Performance patch for Win32

Started by Mark Dilgerover 13 years ago7 messages
#1Mark Dilger
markdilger@yahoo.com
1 attachment(s)

This is a patch against src/backend/storage/file/fd.c
taken from 9.2beta1.

This patch is submitted for review and comments, not
for application to the code base.  *WIP*

This patch addresses a performance problem stemming
from the use of FindFirstFile() and FindNextFile() to
iterate over a directory in Windows.  These two functions
are used in the port of readdir for Windows.  Unfortunately,
unlike Linux, these Windows directory iteration functions
return the equivalent of a stat() call for each file iterated.
Hence, if a directory contains many tens of thousands of
files, the iteration can take several minutes to complete.

In RemovePgTempFile(), multiple directories are iterated
and all files found which match the pattern for a temporary
file are unlinked.  The pattern matching is performed
*outside* the directory iteration.  This patch uses a file
pattern like "t*" to match all temporary files, rather than
iterating over all files in the directory, thus pushing the
pattern match *inside* the directory iteration and gaining
significant startup time performance.

This is not theoretical.  The real-world database where I
found this problem is on a Windows 2003 server running
PostgreSQL 9.1.3 and having 56,000 tables.  I was able
to duplicate the problem on a Windows 2008 server.

To reproduce, you will need a database on Windows with
tens of thousands of tables and a recent version of
PostgreSQL.  Reboot the Windows server so that the
filesystem is guaranteed not to be in the filesystem cache.
Start postgres using pg_ctl, and note that it takes several
minutes to start.  After applying the patch and re-running
these steps, the server should not take so long to start.

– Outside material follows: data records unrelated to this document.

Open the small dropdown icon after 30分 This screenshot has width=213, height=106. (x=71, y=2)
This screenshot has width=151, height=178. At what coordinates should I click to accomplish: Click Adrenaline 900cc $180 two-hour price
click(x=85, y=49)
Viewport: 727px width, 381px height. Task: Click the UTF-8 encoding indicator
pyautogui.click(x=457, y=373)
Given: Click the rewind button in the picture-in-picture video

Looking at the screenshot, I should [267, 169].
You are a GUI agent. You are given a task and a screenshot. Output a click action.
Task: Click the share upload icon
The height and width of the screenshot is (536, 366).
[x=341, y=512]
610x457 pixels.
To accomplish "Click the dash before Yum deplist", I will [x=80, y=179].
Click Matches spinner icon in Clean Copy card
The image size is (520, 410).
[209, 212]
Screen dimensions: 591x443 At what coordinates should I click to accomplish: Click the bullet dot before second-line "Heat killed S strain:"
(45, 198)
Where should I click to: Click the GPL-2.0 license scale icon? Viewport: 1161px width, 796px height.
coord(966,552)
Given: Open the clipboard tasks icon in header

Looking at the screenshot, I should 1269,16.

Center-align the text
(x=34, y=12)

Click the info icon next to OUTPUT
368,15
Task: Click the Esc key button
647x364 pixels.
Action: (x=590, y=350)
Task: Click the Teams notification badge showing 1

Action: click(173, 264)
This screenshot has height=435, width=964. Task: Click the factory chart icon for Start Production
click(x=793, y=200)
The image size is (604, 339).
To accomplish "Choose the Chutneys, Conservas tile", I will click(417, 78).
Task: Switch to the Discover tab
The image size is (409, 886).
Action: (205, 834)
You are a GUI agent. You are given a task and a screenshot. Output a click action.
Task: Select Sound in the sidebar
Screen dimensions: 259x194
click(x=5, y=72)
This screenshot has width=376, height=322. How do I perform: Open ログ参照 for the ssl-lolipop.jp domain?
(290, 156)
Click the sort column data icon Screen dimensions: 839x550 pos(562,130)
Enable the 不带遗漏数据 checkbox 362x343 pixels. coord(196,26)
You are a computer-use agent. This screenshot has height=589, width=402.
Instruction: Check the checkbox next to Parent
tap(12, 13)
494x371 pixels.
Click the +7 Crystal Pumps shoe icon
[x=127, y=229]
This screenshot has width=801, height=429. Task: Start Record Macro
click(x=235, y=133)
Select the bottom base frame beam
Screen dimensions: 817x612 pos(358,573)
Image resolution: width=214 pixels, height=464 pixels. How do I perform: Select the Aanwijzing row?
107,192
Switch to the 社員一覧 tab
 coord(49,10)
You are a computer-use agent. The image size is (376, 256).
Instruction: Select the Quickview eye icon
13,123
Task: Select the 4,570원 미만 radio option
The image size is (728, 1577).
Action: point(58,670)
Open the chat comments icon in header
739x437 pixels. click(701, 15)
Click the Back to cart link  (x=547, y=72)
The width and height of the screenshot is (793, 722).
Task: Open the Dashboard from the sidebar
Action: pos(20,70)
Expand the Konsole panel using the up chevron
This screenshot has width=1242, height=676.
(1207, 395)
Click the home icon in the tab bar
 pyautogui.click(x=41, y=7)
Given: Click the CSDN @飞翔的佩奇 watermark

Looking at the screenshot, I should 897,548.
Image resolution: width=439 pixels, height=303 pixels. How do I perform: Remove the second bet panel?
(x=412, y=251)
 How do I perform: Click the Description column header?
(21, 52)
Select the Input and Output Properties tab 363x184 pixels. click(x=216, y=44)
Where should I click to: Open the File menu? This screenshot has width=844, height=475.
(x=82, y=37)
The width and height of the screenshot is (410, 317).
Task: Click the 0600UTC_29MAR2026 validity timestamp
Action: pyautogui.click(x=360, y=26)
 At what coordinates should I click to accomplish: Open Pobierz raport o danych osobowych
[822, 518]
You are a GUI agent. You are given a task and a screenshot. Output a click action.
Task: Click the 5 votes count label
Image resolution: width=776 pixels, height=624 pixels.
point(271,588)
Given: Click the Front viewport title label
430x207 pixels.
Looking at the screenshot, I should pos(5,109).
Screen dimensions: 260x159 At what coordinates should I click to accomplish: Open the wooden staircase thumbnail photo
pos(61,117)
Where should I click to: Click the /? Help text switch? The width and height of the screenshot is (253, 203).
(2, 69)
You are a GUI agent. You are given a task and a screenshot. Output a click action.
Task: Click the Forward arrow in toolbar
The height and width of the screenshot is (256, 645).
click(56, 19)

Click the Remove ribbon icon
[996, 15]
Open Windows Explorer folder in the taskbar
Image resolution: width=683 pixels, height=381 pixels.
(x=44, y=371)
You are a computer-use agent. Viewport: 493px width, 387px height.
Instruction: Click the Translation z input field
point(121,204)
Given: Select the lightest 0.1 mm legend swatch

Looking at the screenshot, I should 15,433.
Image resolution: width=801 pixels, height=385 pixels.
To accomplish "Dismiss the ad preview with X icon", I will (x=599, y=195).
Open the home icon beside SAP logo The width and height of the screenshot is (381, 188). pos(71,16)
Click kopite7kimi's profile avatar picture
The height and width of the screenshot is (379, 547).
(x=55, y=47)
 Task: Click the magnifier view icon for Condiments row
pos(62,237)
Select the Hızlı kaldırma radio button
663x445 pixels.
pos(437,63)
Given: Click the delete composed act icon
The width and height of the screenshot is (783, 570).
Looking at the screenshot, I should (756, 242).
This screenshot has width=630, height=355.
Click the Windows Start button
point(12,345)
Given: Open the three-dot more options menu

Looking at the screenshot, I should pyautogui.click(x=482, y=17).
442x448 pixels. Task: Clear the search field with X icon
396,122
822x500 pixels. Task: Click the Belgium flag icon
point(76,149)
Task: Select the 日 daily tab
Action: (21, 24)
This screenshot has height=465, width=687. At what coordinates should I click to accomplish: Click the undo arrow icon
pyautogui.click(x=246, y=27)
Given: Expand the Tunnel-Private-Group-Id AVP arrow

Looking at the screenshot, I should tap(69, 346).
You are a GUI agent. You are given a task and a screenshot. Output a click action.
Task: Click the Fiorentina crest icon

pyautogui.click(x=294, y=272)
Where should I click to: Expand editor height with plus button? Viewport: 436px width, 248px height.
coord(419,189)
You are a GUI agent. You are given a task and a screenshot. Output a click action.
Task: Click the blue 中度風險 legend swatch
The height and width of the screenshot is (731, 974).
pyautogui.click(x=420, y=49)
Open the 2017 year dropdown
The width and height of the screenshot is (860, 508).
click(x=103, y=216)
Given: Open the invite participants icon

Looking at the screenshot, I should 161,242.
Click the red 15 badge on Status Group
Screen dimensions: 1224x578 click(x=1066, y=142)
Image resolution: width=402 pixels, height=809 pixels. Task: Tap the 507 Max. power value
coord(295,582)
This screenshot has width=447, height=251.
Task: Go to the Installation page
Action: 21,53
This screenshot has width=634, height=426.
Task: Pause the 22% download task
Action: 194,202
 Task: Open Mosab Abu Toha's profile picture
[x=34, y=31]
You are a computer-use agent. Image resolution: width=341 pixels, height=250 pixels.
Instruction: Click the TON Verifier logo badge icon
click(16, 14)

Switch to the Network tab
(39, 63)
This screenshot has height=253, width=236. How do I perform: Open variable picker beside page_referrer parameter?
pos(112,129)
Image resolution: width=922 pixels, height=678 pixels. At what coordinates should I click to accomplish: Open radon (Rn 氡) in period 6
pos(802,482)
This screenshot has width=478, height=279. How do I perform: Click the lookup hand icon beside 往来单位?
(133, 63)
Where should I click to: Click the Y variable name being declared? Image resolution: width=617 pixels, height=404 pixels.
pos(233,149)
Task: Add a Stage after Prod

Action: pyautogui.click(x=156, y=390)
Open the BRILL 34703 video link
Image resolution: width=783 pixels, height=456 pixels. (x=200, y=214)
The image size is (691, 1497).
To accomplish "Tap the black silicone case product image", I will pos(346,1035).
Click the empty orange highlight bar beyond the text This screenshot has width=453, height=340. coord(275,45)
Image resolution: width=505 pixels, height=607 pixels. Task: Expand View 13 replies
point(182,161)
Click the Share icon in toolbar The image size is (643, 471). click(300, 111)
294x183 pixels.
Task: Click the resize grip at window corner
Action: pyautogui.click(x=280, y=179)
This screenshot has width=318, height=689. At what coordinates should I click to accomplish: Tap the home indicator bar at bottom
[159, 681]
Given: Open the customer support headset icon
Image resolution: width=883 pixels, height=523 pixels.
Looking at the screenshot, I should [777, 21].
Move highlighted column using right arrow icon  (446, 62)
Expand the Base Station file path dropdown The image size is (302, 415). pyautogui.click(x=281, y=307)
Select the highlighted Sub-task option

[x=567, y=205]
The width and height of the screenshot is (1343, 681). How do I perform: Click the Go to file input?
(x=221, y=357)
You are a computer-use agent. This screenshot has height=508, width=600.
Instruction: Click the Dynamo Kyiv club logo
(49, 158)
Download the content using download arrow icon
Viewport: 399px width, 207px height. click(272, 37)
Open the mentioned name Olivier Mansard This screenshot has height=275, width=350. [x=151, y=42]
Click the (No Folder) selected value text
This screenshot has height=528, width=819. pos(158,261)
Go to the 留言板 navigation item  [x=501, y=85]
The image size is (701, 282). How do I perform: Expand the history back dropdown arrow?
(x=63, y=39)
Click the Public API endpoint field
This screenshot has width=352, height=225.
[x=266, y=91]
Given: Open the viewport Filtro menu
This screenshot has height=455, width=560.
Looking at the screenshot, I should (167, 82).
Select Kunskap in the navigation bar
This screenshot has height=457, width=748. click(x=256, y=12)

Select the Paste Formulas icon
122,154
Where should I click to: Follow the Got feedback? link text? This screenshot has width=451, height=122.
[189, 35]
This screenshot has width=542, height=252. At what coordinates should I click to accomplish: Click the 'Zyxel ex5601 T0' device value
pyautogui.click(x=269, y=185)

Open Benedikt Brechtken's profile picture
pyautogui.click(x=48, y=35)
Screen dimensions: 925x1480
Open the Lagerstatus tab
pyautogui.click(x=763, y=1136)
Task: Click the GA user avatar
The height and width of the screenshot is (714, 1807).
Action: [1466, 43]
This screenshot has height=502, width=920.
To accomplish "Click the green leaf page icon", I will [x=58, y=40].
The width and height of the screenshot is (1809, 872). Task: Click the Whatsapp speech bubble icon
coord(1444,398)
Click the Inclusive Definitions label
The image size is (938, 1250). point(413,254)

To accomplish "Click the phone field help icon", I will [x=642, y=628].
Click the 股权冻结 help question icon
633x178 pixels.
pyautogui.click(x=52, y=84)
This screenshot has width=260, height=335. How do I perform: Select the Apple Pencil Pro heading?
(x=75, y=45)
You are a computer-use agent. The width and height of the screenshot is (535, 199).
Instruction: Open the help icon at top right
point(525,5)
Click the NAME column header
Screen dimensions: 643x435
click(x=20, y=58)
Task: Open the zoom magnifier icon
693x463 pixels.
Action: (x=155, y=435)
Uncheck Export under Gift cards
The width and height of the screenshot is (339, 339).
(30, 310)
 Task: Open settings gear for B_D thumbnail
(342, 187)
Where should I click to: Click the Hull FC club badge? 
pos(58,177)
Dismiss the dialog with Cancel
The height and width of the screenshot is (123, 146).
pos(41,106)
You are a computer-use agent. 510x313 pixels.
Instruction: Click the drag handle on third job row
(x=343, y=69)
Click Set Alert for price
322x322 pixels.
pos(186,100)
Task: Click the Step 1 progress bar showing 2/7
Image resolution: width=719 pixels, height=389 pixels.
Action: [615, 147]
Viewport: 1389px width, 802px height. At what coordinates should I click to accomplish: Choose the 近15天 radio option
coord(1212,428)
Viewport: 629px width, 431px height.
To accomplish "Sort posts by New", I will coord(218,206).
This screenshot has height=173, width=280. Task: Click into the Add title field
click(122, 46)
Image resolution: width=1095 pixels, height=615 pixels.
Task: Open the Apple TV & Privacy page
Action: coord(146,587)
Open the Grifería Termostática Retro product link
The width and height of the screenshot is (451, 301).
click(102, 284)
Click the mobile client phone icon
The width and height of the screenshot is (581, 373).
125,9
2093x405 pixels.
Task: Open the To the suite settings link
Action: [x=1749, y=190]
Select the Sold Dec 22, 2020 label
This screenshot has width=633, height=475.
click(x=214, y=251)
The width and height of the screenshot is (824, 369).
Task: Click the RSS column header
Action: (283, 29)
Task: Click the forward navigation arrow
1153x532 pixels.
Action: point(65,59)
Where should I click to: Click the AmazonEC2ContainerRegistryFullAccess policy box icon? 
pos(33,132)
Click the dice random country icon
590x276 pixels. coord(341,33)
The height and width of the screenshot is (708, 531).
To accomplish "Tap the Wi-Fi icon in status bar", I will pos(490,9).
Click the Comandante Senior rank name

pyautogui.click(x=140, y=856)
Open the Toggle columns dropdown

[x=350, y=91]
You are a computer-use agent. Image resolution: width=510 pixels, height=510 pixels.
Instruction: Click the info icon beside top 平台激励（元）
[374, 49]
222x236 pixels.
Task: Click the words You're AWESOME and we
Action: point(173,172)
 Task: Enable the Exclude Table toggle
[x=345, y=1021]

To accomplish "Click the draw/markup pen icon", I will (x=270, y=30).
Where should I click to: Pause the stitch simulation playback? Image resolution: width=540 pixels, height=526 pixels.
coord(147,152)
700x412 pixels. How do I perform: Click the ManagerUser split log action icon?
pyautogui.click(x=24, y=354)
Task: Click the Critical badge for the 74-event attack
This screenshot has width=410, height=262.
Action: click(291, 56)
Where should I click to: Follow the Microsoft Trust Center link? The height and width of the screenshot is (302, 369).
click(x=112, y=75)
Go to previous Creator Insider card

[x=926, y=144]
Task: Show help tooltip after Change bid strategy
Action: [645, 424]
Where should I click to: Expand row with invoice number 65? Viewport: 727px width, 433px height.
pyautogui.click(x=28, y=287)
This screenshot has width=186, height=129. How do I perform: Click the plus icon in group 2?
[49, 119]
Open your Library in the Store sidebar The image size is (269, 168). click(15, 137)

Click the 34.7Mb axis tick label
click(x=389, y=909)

I have the following reservations about my design, and
solicit comments and suggestions for improvement:

1)  The changes I made in fd.c pass a pattern rather than
a name into ReadDir *knowing the details* of how ReadDir
on Windows will use the port of readdir in src/port/dirent.c
and that in that code FindFirstFile() and FindNextFile() will
be called.  This knowledge about the inner workings of
the port of readdir() is not appropriate inside fd.c, IMHO.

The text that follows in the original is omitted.